You can probably count on one thumb the number of albums opening with a three minute sound collage of foghorns, strings, operatic samples and periods of silence which also have a press release with the word 'pop' in it. After dazzling critics with her second record EkstasisJulia Holter has re-released debut LP Tragedy, available on CD for the first time, allowing a larger audience to discover that the opaque experimentation of Ekstasis had actually been dialed down in comparison to her slightly under-the-radar debut. Based on a thousands-of-year-old Greek play by Euripedes (in a much less-definable, more-abstract way than something like Anais Mitchell's HadestownTragedy proves to be a more demanding (and engrossing) work than her more widely lauded follow up, but entirely worthy of the wider exposure granted to it by this re-release.
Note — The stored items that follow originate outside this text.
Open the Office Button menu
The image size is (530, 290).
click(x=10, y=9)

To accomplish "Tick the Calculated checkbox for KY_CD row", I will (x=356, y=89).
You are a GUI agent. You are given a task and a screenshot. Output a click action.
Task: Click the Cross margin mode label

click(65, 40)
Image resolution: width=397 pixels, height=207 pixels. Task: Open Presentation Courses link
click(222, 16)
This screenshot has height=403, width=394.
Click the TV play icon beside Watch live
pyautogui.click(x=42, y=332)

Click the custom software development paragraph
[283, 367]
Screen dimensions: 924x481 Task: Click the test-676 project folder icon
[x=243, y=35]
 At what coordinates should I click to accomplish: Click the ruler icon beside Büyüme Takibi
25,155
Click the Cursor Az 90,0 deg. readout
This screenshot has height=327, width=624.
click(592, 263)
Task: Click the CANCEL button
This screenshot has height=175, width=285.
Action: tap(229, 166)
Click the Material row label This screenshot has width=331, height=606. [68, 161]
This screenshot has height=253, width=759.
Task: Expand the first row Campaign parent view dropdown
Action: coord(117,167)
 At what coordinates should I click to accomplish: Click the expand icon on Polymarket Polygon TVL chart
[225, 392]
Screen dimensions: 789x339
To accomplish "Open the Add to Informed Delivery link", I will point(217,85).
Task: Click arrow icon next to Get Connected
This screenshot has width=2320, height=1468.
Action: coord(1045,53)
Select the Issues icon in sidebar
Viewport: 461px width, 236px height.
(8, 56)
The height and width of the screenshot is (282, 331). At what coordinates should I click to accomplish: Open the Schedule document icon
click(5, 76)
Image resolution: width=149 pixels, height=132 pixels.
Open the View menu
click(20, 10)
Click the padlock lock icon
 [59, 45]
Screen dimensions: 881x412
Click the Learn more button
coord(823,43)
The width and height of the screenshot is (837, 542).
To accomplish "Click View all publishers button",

With Ekstasis, Holter found ways of distilling her limitless visions and potentially alienating ambitions into digestible (or at least distinct) building blocks, but Tragedy's translation from vinyl to compact disc isn't quite so comfortable. Extended passages of ambience, drone, muttering and silences stretch between the recognisably 'pop' moments, interludes and digressions which meld Tragedy into an indivisible whole, well suited to the listen-in-one-go experience of vinyl, not so much to the shuffle of iPods or the arbitrary track divisions of CD. Take the period of the record de-marked as 'Celebration' – a twelve minute piece beginning with a collection of barely connected vignettes before finally blooming into a gorgeous flower of harmony and horn several minutes into its running time. Despite the promotional effort made to isolate a three-minutes version of 'Try To Make Yourself A Work Of Art', none of this is exactly ready for radio, nor easy to shoehorn onto a mix CD.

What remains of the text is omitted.